Exercise requirements:
In the records below, find each line with the word "every" and copy it.

(Beginning of Material for this task)

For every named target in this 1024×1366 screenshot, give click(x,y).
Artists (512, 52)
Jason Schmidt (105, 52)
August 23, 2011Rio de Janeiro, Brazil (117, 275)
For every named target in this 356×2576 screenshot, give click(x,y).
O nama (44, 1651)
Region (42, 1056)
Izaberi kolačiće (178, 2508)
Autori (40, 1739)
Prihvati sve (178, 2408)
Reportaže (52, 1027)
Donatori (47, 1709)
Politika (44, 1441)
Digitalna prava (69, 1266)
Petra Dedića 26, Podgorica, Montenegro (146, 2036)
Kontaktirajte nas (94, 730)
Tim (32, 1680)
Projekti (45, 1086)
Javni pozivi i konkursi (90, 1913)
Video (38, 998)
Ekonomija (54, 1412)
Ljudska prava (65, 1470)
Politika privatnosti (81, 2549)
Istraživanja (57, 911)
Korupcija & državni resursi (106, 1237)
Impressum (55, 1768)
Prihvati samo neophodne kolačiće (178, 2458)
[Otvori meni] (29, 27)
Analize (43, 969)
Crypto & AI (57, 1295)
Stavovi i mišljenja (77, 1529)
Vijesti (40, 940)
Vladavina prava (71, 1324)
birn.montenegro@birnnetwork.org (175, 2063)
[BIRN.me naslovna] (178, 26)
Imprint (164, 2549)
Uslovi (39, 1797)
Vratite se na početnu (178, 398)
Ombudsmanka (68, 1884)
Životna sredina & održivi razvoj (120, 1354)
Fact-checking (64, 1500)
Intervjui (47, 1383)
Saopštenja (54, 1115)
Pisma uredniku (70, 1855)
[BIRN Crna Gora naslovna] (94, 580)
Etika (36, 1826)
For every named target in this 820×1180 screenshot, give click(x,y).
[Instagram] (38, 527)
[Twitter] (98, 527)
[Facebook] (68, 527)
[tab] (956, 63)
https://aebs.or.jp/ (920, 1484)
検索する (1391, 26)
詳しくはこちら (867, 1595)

(End of Material for this task)

Output of the exercise:
For every named target in this 1024×1366 screenshot, give click(x,y).
For every named target in this 356×2576 screenshot, give click(x,y).
For every named target in this 820×1180 screenshot, give click(x,y).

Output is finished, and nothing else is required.